By Pearl Wu
With Twitter recently announcing that employees can stay remote workers after stay-at-home orders lift, the coronavirus epidemic may shift how and whether companies lease office space in the future.
According to a report by The Verge, another major tech company, Square, also followed in Twitter’s footsteps and announced that its employees will also stay remote workers after quarantines are lifted.
However, not all employees and companies may follow suit. According to a report by JLL, only 4.9% of office employees would prefer exclusively working from home permanently. About 60% of office workers would prefer to work remotely a portion of the week, and still go into an office the remainder of the week. And 34.5% expected to return to working in an office as they had done before the pandemic hit.

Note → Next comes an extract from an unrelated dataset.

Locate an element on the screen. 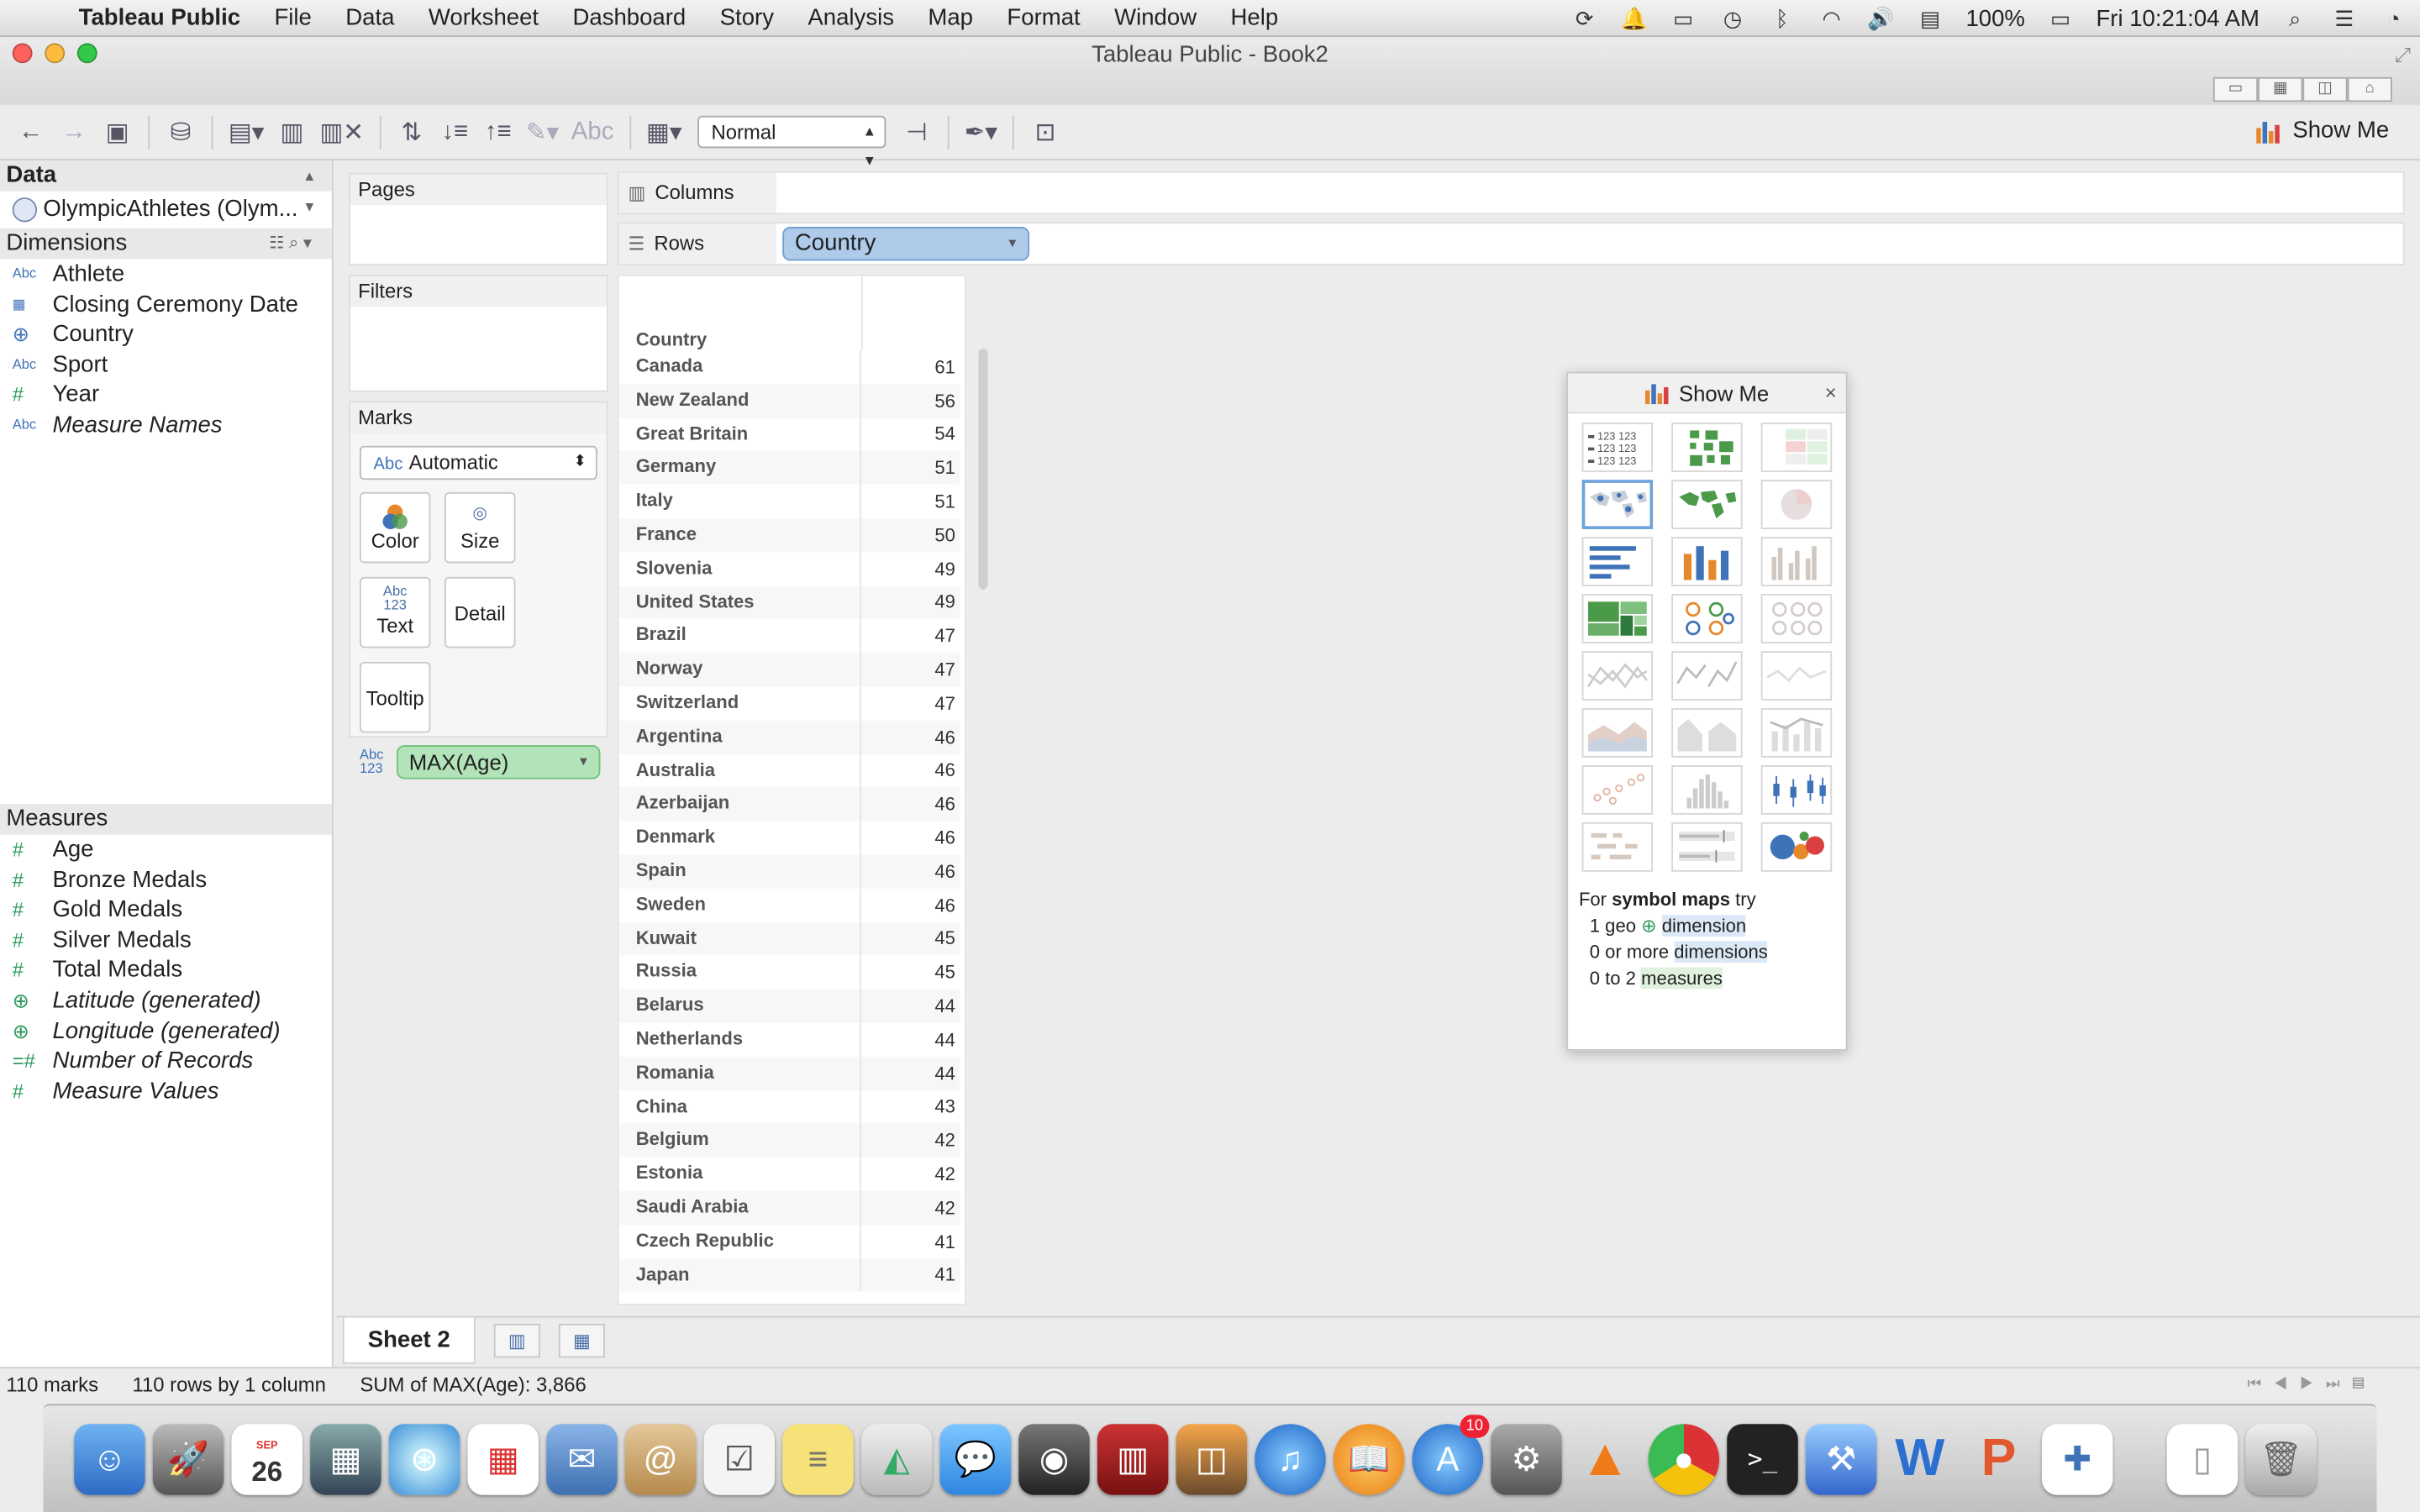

For those companies that still envision an office space for their employees, workspaces and offices will need a redesign. The trend in the last decade in offices went toward open concept layouts, such as benching, where workers sat in close proximity to promote collaboration.
Cushman & Wakefield predicts that trend will change, and unveiled their “6 Feet Office Project” this year, which includes redesigned workstations where employees maintain a distance of six feet, disposable placemats, unique clockwise walkway routes for each office, new rules of conduct that incorporate social distancing rules, and a “6 Feet Certificate” given to a company that successfully implements the project. Office furniture companiesSteelcase and Herman Miller also predict a change, with both companies releasing reports and guides on post-Covid-19 office layouts on their web sites.
A Gartner survey of 229 human resources leaders reported that about 41% of employees will work remotely at least part time once stay-at-home orders are lifted. The drop in employees needing physical desks in office space may lead to a drop in office space renewals. CBRE’s report showed that commercial leasing activity fell by 18% since the fourth quarter in 2019, and was down 14% from the past year. The US office vacancy rate rose to 12.3%, though there was an increase in lease renewals as companies opted to stay in place instead of moving to new office space.